Il ne suffit pas de prôner le Bien en dénonçant le Mal que l’on cherche chez les Autres, chez les Autres internes ici, soit les nationaux, considérés trop souvent comme des citoyens victimes de préjugés et qui cherchent des boucs émissaires de siècle en siècle. Et si les préjugés n’étaient pas que là où les cherchent les membres de ces Commissions, même fédérales ?

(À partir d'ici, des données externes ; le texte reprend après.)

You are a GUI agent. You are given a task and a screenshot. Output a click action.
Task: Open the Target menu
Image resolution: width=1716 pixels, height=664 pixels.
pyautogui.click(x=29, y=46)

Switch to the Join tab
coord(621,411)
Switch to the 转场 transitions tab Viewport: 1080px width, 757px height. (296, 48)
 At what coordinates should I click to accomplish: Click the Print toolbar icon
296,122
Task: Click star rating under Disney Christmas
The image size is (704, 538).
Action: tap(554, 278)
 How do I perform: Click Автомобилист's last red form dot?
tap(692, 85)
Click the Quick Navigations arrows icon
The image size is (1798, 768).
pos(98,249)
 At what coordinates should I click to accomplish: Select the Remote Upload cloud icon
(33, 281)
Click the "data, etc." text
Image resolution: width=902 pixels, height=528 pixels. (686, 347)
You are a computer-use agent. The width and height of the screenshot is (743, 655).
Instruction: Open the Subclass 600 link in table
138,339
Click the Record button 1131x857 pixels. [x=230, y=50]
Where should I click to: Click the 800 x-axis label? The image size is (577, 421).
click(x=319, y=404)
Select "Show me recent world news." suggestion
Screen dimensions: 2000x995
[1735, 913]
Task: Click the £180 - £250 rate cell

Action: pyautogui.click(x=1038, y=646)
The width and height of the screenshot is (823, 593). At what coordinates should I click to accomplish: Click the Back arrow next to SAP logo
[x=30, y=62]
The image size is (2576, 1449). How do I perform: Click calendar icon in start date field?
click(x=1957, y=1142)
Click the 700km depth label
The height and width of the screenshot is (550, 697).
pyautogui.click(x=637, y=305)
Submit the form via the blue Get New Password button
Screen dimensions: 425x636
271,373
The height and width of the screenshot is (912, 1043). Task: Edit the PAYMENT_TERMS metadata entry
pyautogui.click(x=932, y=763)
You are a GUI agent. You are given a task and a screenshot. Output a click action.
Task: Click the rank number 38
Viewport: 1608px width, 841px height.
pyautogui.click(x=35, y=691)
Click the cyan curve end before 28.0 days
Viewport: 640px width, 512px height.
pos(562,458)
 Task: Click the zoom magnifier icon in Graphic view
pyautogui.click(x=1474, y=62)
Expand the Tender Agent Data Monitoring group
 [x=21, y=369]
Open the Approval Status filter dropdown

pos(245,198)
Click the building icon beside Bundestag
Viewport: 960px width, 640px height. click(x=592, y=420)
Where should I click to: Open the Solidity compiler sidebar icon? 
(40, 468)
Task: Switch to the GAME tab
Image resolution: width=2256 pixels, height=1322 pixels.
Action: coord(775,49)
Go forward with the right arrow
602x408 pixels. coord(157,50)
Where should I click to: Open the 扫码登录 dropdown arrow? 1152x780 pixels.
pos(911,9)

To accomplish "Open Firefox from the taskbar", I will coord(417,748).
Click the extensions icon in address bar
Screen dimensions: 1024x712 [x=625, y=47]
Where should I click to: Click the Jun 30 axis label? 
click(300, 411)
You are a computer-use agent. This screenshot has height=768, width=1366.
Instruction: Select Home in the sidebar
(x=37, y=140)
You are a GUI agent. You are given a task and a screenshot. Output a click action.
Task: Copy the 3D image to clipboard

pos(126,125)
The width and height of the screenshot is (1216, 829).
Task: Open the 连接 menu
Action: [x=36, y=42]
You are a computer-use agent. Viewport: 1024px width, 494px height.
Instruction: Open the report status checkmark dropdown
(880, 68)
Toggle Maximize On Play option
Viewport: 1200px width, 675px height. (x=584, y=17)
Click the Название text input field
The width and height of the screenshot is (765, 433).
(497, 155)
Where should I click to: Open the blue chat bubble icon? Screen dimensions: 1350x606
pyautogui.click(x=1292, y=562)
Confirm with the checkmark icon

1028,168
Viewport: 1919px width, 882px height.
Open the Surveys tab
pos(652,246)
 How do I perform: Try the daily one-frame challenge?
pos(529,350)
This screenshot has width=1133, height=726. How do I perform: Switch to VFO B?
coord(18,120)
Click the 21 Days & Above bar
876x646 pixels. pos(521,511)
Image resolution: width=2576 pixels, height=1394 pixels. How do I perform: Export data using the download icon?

Uli Windisch, 19 novembre 2013

Immigration : Série d'articles (3)

 

 

 

 

 

 

3 commentaires

  1. Posté par Michel de Rougemont le

    J’attends avec intérêt ces articles dans lesquels j’espère que les quatre aspects suivants pourront être abordés :
    • Démographique : y-a-t-il un chiffre en soi, au-delà duquel la proportion d’étrangers devient problématique ou inacceptable ?
    • Économique : l’immigration contribue-t-elle de manière positive ou négative au développement économique du pays ?
    • Social : l’immigrant prend–il la place de l’indigène pour occuper un emploi, un logement, ou pour émarger aux systèmes de protection sociale, amène-t-il de l’insécurité ?
    • Civilisationnel : les éléments plus ou moins fortement allogènes qui constituent la population étrangère mettent-ils en question, voire en péril, les modes de vie coutumiers de notre pays ?
    Ayant planché sur le sujet pour me forger mon opinion j’ose proposer une analyse que l’on peut consulter ici: http://blog.mr-int.ch/?p=966 avec un texte plus détaillé là: http://bit.ly/1iAsUA1

  2. Posté par Jovanovitch le

    Effectivement cela ne peut être amalgamé.
    Les mentalités romandes et alémaniques ne sont pas les mêmes. Différences entre cantons et entre régions. Les zones frontalières sont celles qui touchent les frontières reconnues d’un Etat. Si l’on considère les Accords Suisse-UE, tout pays de l’UE est par conséquent frontalier ! On ne peut pas amalgamer « frontalier-immigration » ! Par exemple 270’000 portugais immigrés résidents en Suisse, n’ont pas le même impact que 220’000 frontaliers, par définition « pendulaires » donc « non résidents ». Si vous supprimer les 220’000 frontaliers ils seront remplacés par 220’000 résidents pour qui il faudra construire les infrastructures nécessaires. Ce qui implique atteintes à l’environnement, coûts sociaux et énergétiques…on rejoint Ecopop, 43 ans après Schwarzenbach. Quand à la différence entre Romands et Alémaniques nous habitons la même maison : la Suisse ! Nous sommes une communauté de destin et, pour moi, celui qui l’a le mieux exprimé est Gonzague de Reynold dans son ouvrage « Conscience de la Suisse ».

  3. Posté par BB le

    J’aimerais que l’on fasse un distingo entre les Zones Frontalières ET les Romands et les Suisses-Allemands, parce que tt cela ne peut être amalgamé!